REPUBLIKA.CO.ID, JAKARTA -- Penerimaan pajak dari perdagangan fisik aset kripto di dalam negeri tercatat mencapai Rp 231,7 miliar. Jumlah pajak itu diakui belum besar lantaran pemungutan pajak kripto baru dimulai pada Mei 2022 lalu.
Plt Kepala Badan Pengawas Perdagangan Berjangka Komoditi (Bappebti) Didid Noordiatmoko, menuturkan, total transaksi aset kripto periode Januari-November 2022 tembus mencapai Rp 296,66 triliun.
"Ini karena yang dikenakan pajak baru periode Mei sampai 14 Desember 2022. Sementara transaksi yang kita data itu Januari-November 2022," kata Didid dalam konferensi pers di Jakarta, Kamis (4/1/2023).
Pajak aset kripto diatur dalam Peraturan Menteri Keuangan Nomor 68 Tahun 2022 tentang Pajak Pertambahan Nilai (PPN) dan Pajak Penghasilan (PPh) atas Transaksi Perdagangan Aset Kripto.
Aset kripto digolongan sebagai komoditas yang diperdagangkan dan merupakan barang kena pajak tidak berwujud. Bagi pedagang yang terdaftar di Bappebti dikenakan PPN 0,11 persen dan PPh 0,1 persen dari nilai transaksi. Sementara bagi pedagang yang tidak terdaftar di Bappebti dikenakan PPN 0,22 persen dan PPh 0,2 persen dari nilai transaksi.

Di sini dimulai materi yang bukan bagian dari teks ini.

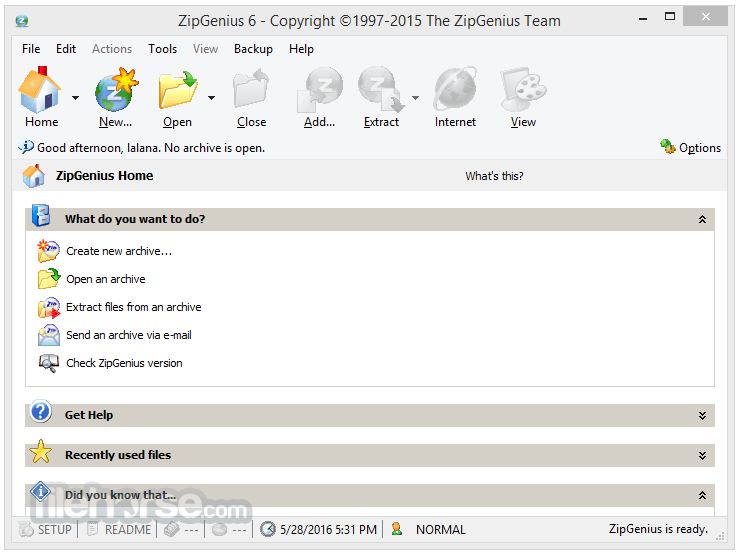Open the File menu
Viewport: 739px width, 554px height.
pyautogui.click(x=31, y=48)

Didid mengemukakan, Asosiasi Pedagang Kripto Indonesia (Aspakrindo) sebelumnya telah menyampaikan aspirasi kepada Bappebti agar tidak dikenakan pajak terlebih dahulu. Namun pemerintah tidak setuju dan tetap harus menjadi ojek wajib pajak.
Setelah dikenakan pajak, Didid menyampaikan, Aspakrindo memohon agar adanya keringanan tarif pajak. Namun, ia menegaskan keputusan tarif pajak sepenuhnya ditetapkan oleh Direktorat Jenderal Pajak Kemenkeu.
"Aspakrindo menganggap saat ini lagi kondisi winter crypto, tapi keputusan besar soal tarif ada di DJP. Kami fasilitasi pertemuan tapi keputusan di DJP," ujarnya.